38 per cent of people admit to eating food that has fallen from their bowls Credit: Elena Elisseeva/Alamy
The five second rule does not apply to those of us who have a two second dog.
At my house, if you can beat the dog to it, it’s yours.
And 72% lie. We all know the 3 second rule is silly, but it’s a handy way to acknowledged that you indeed are going to eat floor food.
It is the germaphone clean freak lifestyle that leads to illness from a suppressed immune system. If you didn’t grow up getting dirty and eating questionable things that were on the ground (hello babies crawling around eating old cheerios in the couch cushions) we’d get sick at the drop of a hat.
Besides, global warming is going to kill us all anyway.
Surprised any of us who were born before 1960 survived as babies. /s
I thought this was a story about lousy NBA refs...
I don’t think anyone believes in the three second rule, we just pretend as we are not afraid of a little dirt or some germs. Now if our food dropped on the bathroom floor, or on the floor at someone’s house whose housekeeping we find somewhat lacking, it ain’t going in the mouth.
On my shop floor I contend that no bacteria exist there, but heaps of carcinogens.
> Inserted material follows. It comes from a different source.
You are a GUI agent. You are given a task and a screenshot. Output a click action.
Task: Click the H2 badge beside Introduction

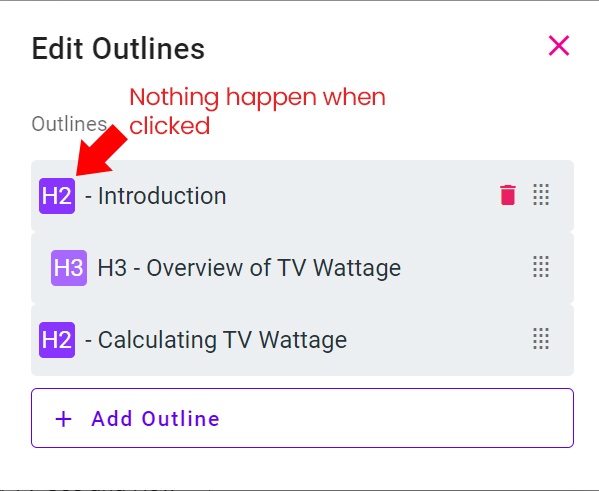click(57, 196)
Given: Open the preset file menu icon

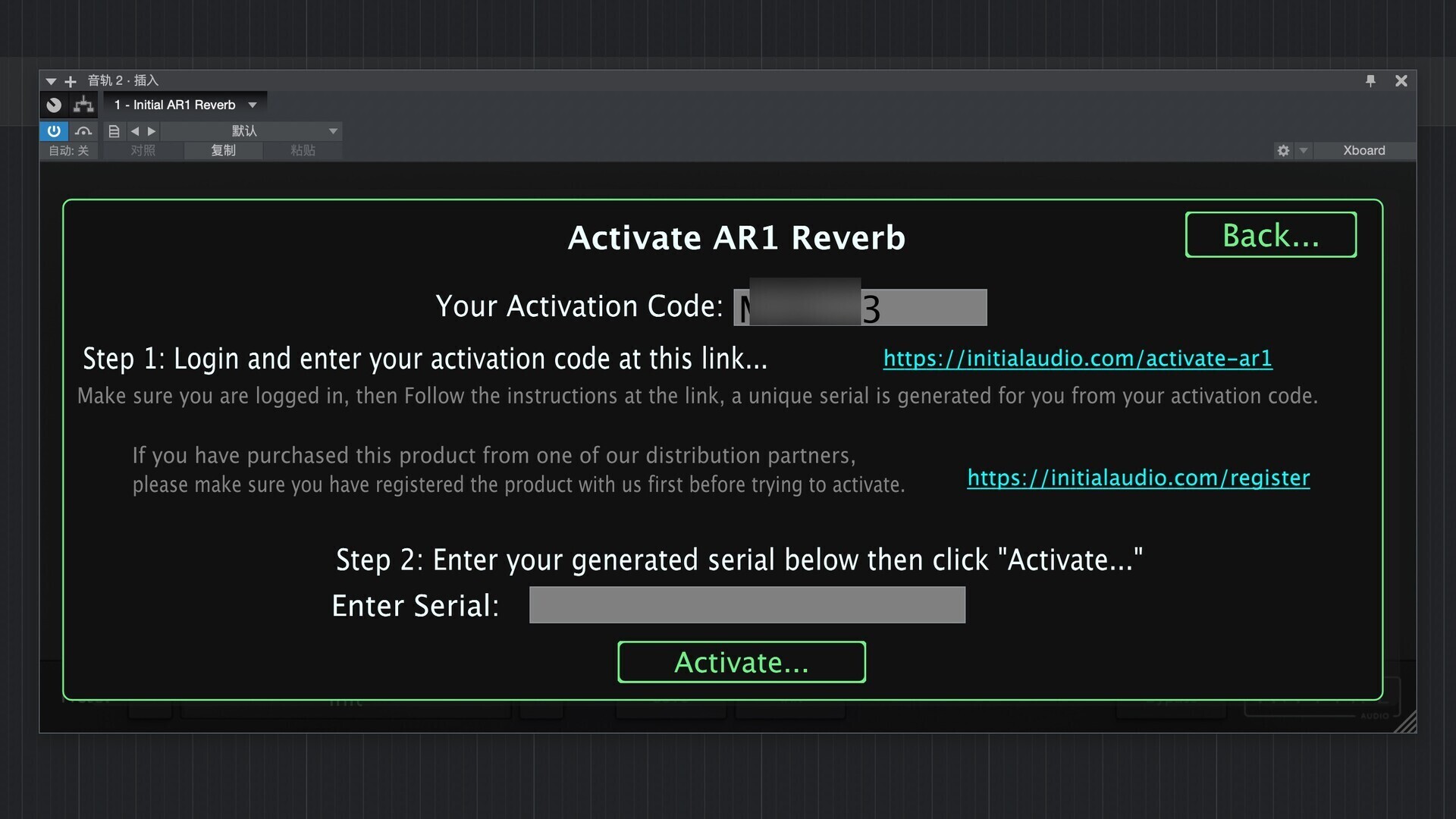Looking at the screenshot, I should (x=114, y=131).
You pays your money, you takes your chances.
As expected, hard foods, like a cracker, picked up less bacteria because it's hard, and had less physical contact area, and soft foods, like a slice of salami, had more bacteria by the nature of the contact.
IF E. coli and Salmonella exist where the food fell there is a possibility you will contact such. How did the E. coli and Salmonella happen to be on that spot?
I always went with the 2 second rule, because any slower than that and the dog already had it.